WHAT YOU SHOULD DO - Can you carry on the blog post poking fun at Heyer's heroine Arabella Tallant, starting right after its final sentence?

Wednesday 29 June 2011

Heyeroines in need of a slap

25. Arabella Tallant (Arabella)

Faced with the sorry tale of the “little Tallant” the question we are forced to ask is simple: just who does she think she is? By this I do not mean “what business has she pretending to be an heiress when her clothes appear to have been knitted by a minor character from The Scarlet Pimpernel?” No indeed. There is a much deeper malaise here. Let me explain.

In our first encounter with Miss Tallant we find her, with two sisters, in the schoolroom of a Parsonage in the Yorkshire village of H_____. Who amongst us, of literary taste and refinement, cannot but be struck by this scene, yet struck more forcefully by its resemblance to a typical scene from one of the less Gothick products of the pen of Mrs Gaskell. The fact that one of the sisters, whom we shall refer to as E____, is clearly quite mad (as proven by the fact that she is seeking to insert a boiled onion in one ear) merely confirms that H_____ must indeed be H_____.

And yet. In a moment all our suppositions are overturned by the discovery of a fourth sister. We must revise our opinions. Perhaps the cromnyophilic sister is not mad E____, but poor sickly B___, and we are to imagine ourselves in Orchard House. But before the end of the chapter we discover there to be an equal number of brothers also. Arabella may well be the story of a lovely lady, but we were surely not expecting this.

The sad fact is that Miss Tallant, lacking, for whatever reason (and one possible line of argument is rehearsed in a post scriptum to this post), any literary identity of her own, seems desperate to insert herself into whatever classics of 19th Century fiction she can obtain from the lending libraries of Harrowgate (and when such fiction is unavailable, who knows how low she may stoop?) This is an affliction not without risk even in the remote fastnesses of God’s Broad Acres, but how could she be safe in London, from whose very bricks fiction and fantasy must constantly drift?

We cannot know what truly delayed Miss Tallant’s journey to London until mid-February, but I suspect that there might have been an intervention of some sort. Perhaps she had become convinced the she and Sophy were surrounded by wolves and Hanoverian plotters. Or she might have been found in a hidden garden by a young Yorkshire lad with a knack for talking to animals. Whatever the truth of the matter, her family must have worked through the issues with her during the grim winter nights and to have thought her cured. How quickly they were to be proven wrong.

Barely has she left Yorkshire when Miss Tallant diverts her journey to the implausibly named village of Arksey, where she claims to have cousins. And where these cousins have a mother, Emma, her aunt. It takes two days for these lesser Tallants to get rid of their unexpected guest, who seems to have developed a whirlwind passion for the place. Oh, Auntie Em, Auntie Em.

Our heyeroine destabilised by the discovery that she cannot stay in KansasArksey any more we cannot be surprised when Miss Tallant’s perch breaks, and her body slides forward into her box (I assume that Miss Heyer knows what she is talking about here, as I for one am completely foxed). The Marston Turnpike is, alas, almost without literary merit, let alone a lending library, so Miss Tallant has little control over her situation. After all, it is a truth universally acknowledged that a Heyeroine in the general vicinity of Grantham and in want of a plot, must be in possession of a good fortune.

DATA -

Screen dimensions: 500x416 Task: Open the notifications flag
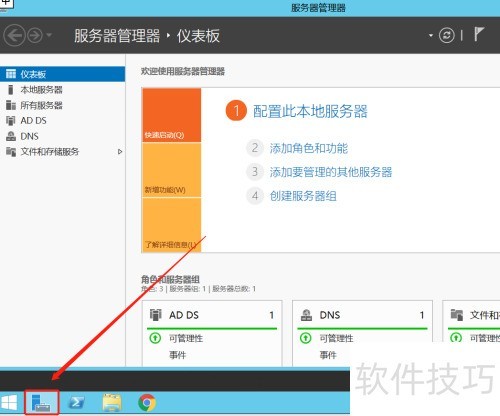(x=479, y=34)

RESULT BELOW -
And in good time Miss Tallant arrives at last in London, and it is everything that she might imagine – or more accurately, everything that she might have read. Her first impressions of the metropolis are of the noise of post bells, and of wheels on cobbled streets, and of the melodious cries of charming cockney street urchins selling fresh milk and sweet red roses coals, brick dust, door mats and rat-traps. We can be sure that she considered herself well in.

Once established in the bracing Bridlington Household, Miss Tallant can really go to town. While the Incident of the Maid with the Toothache, must be considered an alarming attempt at fiction (the Queen of Denmark, perhaps?), it is Miss Tallant’s adoption of the role of Ellie from that nice Mr Kingsley’s mawkish morality tale that shows the depths to which she has fallen, taking as she does the unprepossessing Jemmy from that archetypal Mrs Doasyouwouldbedoneby, the breezy Lord Bridlington, and turning him over to her own Mrs Bedonebyasyoudid, Robert Beaumaris.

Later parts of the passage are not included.